Records contained in a dataset
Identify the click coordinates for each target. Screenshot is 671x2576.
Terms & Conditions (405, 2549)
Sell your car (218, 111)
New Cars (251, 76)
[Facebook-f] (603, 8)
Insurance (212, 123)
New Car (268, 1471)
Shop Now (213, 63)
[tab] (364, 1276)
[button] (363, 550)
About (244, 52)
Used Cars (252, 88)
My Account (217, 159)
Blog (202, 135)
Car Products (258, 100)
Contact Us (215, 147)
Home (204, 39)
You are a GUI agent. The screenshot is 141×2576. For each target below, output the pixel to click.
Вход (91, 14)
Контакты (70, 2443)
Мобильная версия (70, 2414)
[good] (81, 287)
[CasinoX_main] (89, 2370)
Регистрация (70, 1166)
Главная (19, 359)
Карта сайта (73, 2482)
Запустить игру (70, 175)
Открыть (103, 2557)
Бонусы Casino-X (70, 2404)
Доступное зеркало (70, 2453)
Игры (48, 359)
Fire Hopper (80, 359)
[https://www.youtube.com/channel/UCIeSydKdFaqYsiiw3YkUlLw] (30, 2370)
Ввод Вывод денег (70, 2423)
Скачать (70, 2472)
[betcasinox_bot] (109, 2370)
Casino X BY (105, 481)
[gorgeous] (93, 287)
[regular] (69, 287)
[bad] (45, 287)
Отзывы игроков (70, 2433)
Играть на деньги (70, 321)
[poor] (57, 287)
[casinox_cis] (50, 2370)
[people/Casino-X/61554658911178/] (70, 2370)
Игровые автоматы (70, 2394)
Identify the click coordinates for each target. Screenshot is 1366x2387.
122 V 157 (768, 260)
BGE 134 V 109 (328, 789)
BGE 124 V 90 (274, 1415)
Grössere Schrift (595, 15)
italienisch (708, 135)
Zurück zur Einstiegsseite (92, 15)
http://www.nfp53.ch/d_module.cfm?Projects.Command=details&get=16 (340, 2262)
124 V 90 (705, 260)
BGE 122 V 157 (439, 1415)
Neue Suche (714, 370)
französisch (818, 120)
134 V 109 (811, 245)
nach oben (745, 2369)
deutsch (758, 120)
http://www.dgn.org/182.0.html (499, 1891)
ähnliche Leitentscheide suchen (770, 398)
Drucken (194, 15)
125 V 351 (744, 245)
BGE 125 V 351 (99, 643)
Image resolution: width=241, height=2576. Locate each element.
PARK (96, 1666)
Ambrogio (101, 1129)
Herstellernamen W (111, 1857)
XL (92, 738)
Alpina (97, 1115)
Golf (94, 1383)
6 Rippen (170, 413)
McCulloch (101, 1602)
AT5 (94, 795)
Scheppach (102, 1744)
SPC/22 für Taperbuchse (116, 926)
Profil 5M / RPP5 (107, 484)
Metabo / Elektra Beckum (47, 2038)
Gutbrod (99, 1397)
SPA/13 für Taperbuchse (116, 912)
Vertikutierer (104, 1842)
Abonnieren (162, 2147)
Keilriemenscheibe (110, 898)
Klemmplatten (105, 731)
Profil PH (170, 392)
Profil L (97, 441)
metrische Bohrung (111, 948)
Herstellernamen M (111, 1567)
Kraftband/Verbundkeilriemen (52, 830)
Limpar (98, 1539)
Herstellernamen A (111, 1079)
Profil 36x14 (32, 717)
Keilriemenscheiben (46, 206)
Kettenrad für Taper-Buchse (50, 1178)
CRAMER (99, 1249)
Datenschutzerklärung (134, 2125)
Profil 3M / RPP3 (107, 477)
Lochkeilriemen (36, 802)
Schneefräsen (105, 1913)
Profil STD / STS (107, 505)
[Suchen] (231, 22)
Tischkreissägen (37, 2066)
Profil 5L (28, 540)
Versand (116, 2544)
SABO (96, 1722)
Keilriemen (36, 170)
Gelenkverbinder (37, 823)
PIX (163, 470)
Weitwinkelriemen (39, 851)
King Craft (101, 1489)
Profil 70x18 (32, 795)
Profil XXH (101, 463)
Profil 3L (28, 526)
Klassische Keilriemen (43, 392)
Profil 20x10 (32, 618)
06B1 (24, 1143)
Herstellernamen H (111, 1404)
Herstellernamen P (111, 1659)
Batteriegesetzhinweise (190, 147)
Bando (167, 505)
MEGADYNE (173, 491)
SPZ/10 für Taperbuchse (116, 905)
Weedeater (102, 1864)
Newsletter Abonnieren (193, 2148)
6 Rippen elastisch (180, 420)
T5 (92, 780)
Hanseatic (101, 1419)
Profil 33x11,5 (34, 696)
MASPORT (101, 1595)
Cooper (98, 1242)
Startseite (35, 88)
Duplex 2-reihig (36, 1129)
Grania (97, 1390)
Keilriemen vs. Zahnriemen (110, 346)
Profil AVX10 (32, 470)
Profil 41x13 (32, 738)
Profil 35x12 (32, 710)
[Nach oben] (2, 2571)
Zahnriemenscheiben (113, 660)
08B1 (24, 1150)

Description of the task | Considering only the data above, return the lines in which "Abonnieren" occurs.

Written response |
Abonnieren (162, 2147)
Newsletter Abonnieren (193, 2148)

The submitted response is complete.